Für die Teilnehmenden ging es zur Sommerrodelbahn, also musste neben dem Frühstück auch die entsprechende Verpflegung bereitstehen.
Ich blieb in der Unterkunft.
Nachdem alle unterwegs waren, habe ich erst einmal ausgiebig gefrühstückt und mich anschließend meinen E-Mails gewidmet.
Auch mal ganz nett, wenn das Haus für eine Weile ruhig ist.
Danach begannen in aller Ruhe die Vorbereitungen fürs Essen: Nudeln für den Nudelsalat kochen, Gurken für den Gurkensalat schneiden, zwei verschiedene Dressings anrühren und das Fleisch auftauen.
Zack – da waren die Ersten auch schon wieder zurück.
Aber immerhin hatten wir kurz etwas Ruhe.
Dann ging es richtig los.
Aus den geschnittenen Gurken entstanden rund drei Kilogramm Gurkensalat.

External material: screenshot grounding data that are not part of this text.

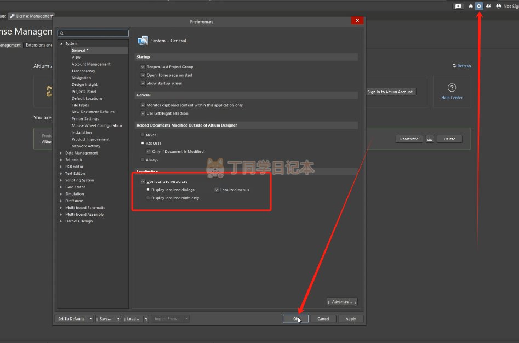Click the notifications icon next to settings gear

488,6
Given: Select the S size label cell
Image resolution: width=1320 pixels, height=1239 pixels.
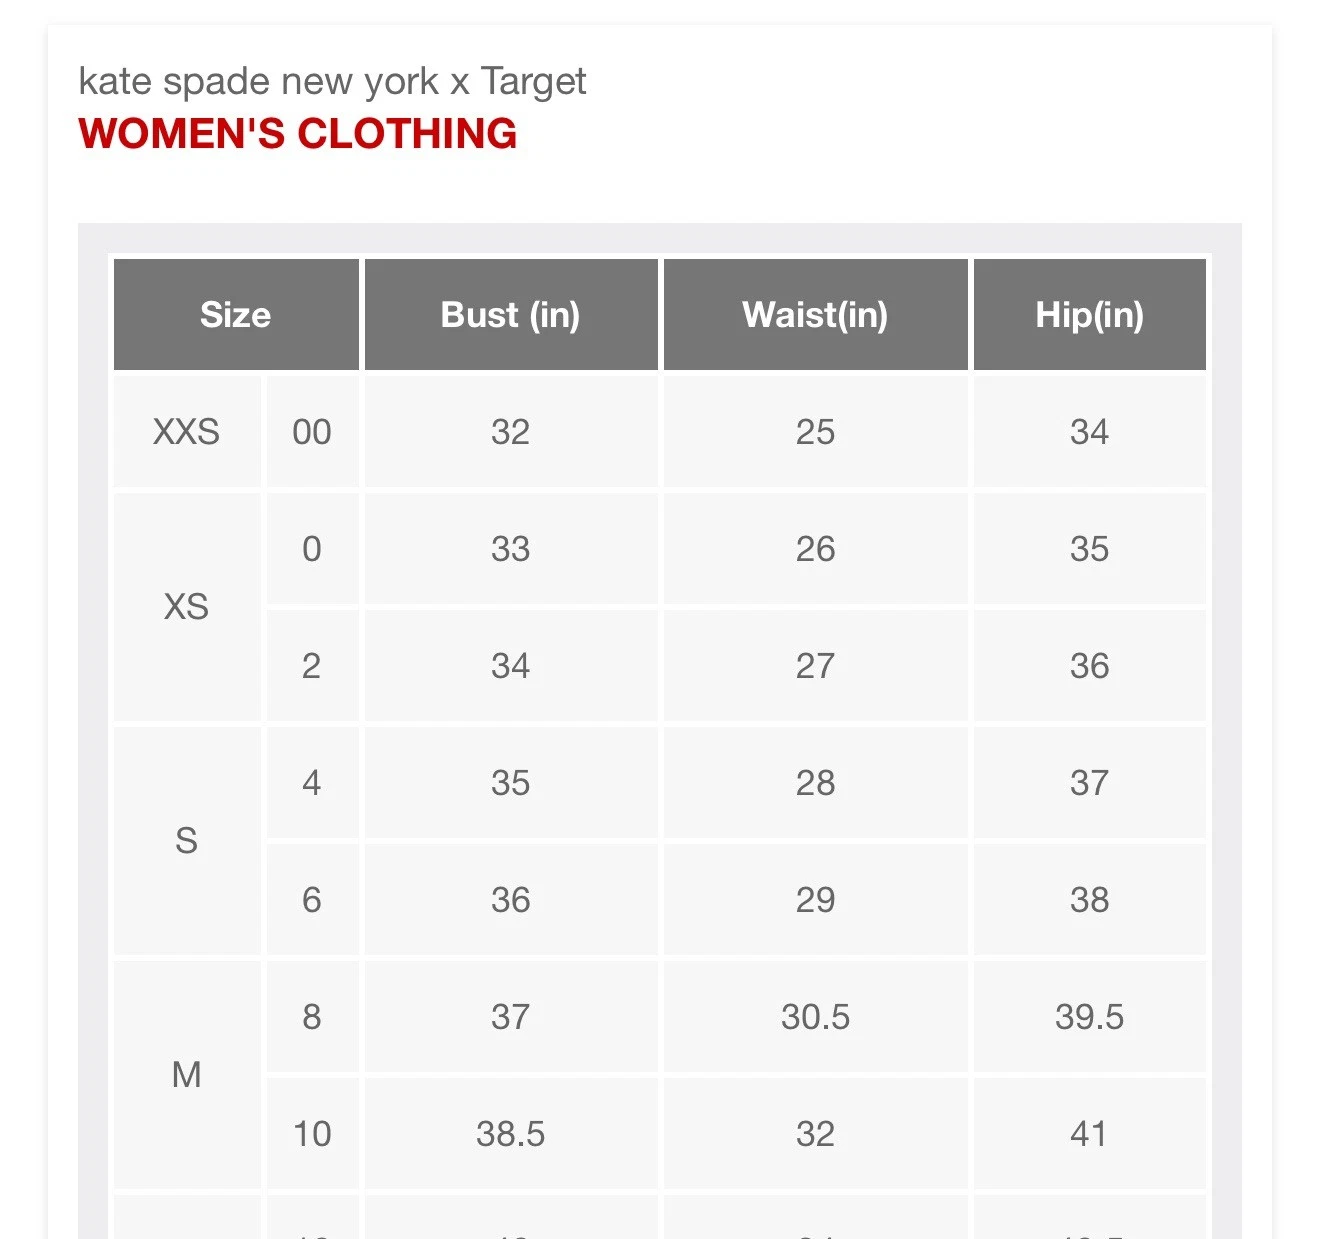Looking at the screenshot, I should click(186, 841).
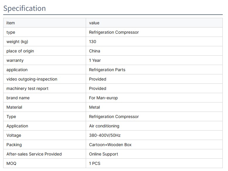The width and height of the screenshot is (228, 171).
Task: Click the Specification heading
Action: (25, 8)
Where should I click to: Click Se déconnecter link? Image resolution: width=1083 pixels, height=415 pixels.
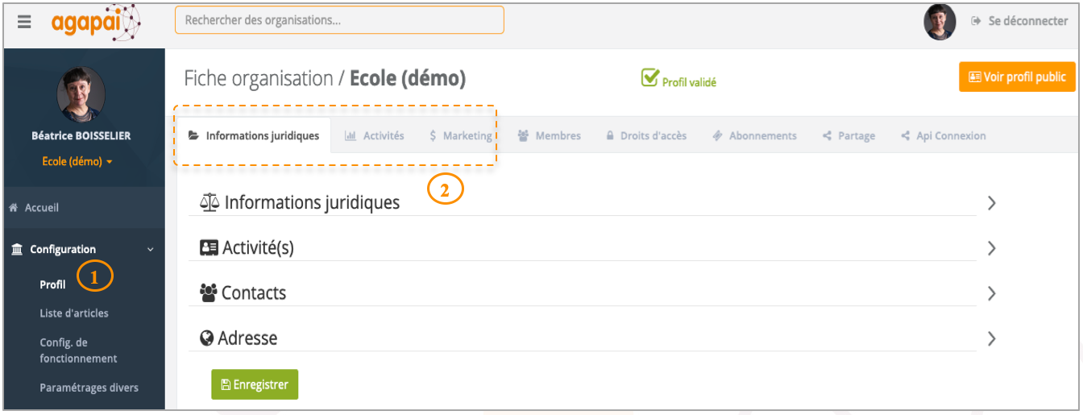(1020, 22)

Die Menge wurde nicht groß berechnet, sondern eher nach dem bewährten Verfahren „nur so vom Gucken“ bestimmt.
Der Nudelsalat wurde ebenfalls fertiggestellt und anschließend wanderte alles an Grillfleisch auf den Rost, was wir vorbereitet hatten.
Drei Stunden Nonstop-Grillen.
Das fordert irgendwann seinen Tribut. Eine kleine Verbrennung am Bauch nervt zwar, scheint aber auszuhalten zu sein.
Am Ende waren alle satt.
Und wir hatten sogar noch genug Grillgut übrig, um daraus später einen schönen Auflauf zu machen.
Dann wurde es nass.
Deutlich nasser, als es zunächst aussah. Rund um unsere Unterkunft gewitterte es ordentlich, die eigentlichen Gewitter zogen aber glücklicherweise an uns vorbei.
Patricia und ich nutzten die Zeit anschließend für eine Inventur im Kühlraum.
Langsam nähern wir uns schließlich dem Ende der Freizeit. Jetzt geht es nicht mehr nur darum, was wir gerne kochen möchten, sondern auch darum, welche Vorräte noch vorhanden sind und wie wir sie sinnvoll aufbrauchen können.
Also Bestände prüfen, Möglichkeiten durchgehen und überlegen, wie wir alles am besten herausbekommen.
Der nächste Auflauf ist dank der Grillreste jedenfalls schon gesichert.